Problem to solve >>
In the copy, every record below must appear exactly as given, and no picture may appear.

Records from a dataset

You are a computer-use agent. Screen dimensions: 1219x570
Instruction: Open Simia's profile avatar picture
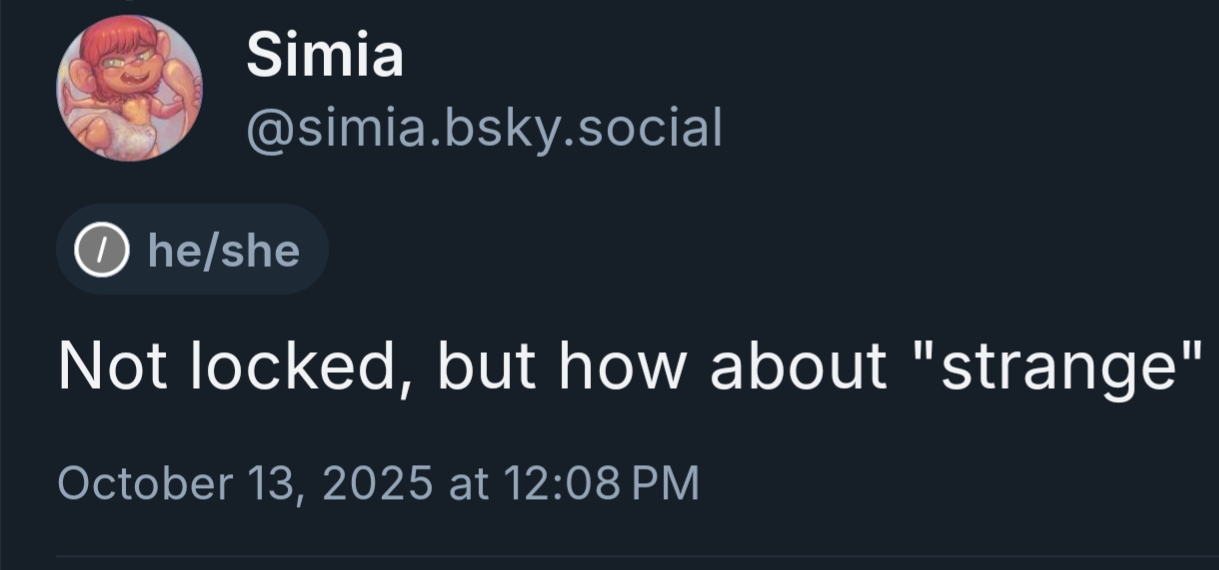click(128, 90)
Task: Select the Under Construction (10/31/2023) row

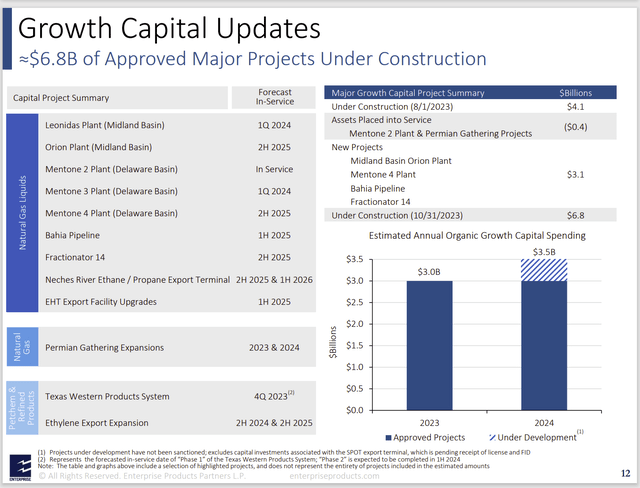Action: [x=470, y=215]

The answer >>
You are a computer-use agent. Screen dimensions: 1219x570
Instruction: Open Simia's profile avatar picture
click(128, 90)
Task: Select the Under Construction (10/31/2023) row

Action: [x=470, y=215]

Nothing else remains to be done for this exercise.